For cache granularity: 'Cache key by: URL path (default), query parameters (pagination, filters), geographic region (different content per country), and user segment (logged-in vs anonymous — use Vary header). Do not cache: user-specific data (account pages, dashboards), real-time data (stock prices, chat), and mutation responses (POST, PUT, DELETE). Cache: product pages, article content, search results, and public API responses.'

AI generates: no caching headers on API responses. Every request hits the origin, every user waits for the database. With s-maxage=60 and stale-while-revalidate=300: the first user waits for the origin; the next 1000 users get an instant edge response. The origin handles 1 request per minute instead of 1000. Same freshness (60-second maximum staleness), 1000x less origin load.

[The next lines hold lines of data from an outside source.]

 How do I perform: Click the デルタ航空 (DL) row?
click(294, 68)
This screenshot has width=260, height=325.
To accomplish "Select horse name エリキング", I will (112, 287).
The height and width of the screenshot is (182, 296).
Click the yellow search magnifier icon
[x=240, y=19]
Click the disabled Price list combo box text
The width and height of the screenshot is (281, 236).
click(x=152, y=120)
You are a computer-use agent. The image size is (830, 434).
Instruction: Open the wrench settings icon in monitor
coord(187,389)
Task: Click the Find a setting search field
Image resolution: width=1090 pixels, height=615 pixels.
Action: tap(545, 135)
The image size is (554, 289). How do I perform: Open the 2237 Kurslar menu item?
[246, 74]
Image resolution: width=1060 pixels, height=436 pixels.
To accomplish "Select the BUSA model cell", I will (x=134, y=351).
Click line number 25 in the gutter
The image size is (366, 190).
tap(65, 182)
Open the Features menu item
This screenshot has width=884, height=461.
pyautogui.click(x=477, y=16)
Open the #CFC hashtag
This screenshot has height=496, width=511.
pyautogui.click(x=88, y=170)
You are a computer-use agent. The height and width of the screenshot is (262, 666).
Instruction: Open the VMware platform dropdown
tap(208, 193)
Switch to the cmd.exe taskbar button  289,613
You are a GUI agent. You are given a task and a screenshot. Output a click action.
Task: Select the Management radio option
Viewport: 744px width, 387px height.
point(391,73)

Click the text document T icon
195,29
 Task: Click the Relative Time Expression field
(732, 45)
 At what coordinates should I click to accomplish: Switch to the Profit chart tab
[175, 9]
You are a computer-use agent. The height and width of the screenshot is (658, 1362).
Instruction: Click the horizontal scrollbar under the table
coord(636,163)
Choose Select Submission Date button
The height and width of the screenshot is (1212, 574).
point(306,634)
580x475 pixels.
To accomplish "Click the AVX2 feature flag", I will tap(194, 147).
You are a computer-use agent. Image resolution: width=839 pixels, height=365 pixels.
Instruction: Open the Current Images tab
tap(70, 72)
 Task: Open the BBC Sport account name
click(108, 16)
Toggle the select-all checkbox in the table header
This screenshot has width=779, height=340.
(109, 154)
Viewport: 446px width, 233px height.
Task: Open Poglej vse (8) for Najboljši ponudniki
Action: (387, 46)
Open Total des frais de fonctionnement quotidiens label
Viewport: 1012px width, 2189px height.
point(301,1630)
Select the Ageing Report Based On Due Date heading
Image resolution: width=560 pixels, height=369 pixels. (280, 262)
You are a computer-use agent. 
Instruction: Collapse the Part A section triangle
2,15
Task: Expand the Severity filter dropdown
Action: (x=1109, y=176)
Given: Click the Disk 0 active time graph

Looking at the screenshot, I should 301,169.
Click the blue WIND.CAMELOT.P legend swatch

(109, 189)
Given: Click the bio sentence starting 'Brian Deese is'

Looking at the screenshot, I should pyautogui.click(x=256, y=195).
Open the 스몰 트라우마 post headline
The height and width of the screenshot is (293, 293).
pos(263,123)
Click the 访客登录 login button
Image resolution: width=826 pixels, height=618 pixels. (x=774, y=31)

ℹ️ 1 Origin Request, 1000 Edge Responses

s-maxage=60, stale-while-revalidate=300: the first user hits the origin. The next 1000 users in that minute get an instant edge-cached response. The origin handles 1 request per minute instead of 1000. Same freshness guarantee, 1000x less origin load.

Rule 5: Edge Runtime Constraints

The rule: 'Understand edge runtime limits: (1) Execution time: 30 seconds max on most platforms (Cloudflare Workers: 30s, Vercel Edge Functions: 30s). (2) Memory: 128MB typical limit. (3) No persistent connections: TCP sockets close between requests (use HTTP-based database drivers like @neondatabase/serverless, not pg with connection pooling). (4) No filesystem: use KV stores, R2/S3, or fetch for file access. (5) Cold start: sub-millisecond (V8 isolate), not seconds (container-based).'

For database connectivity: 'Traditional database drivers (pg, mysql2) use TCP connections — incompatible with edge runtimes that do not support persistent TCP. Solutions: HTTP-based drivers (@neondatabase/serverless uses HTTP/WebSocket), connection proxies (PlanetScale serverless driver, Supabase edge functions), and edge-native databases (Cloudflare D1, Turso/libSQL). The database driver choice determines whether your app can run at the edge.'

AI generates: import { Pool } from 'pg' — a TCP connection pool that fails at the edge. Replace with: import { neon } from '@neondatabase/serverless' — HTTP-based, edge-compatible, same SQL interface. The query syntax is identical; the transport layer is HTTP instead of TCP. One import change, edge-compatible database access.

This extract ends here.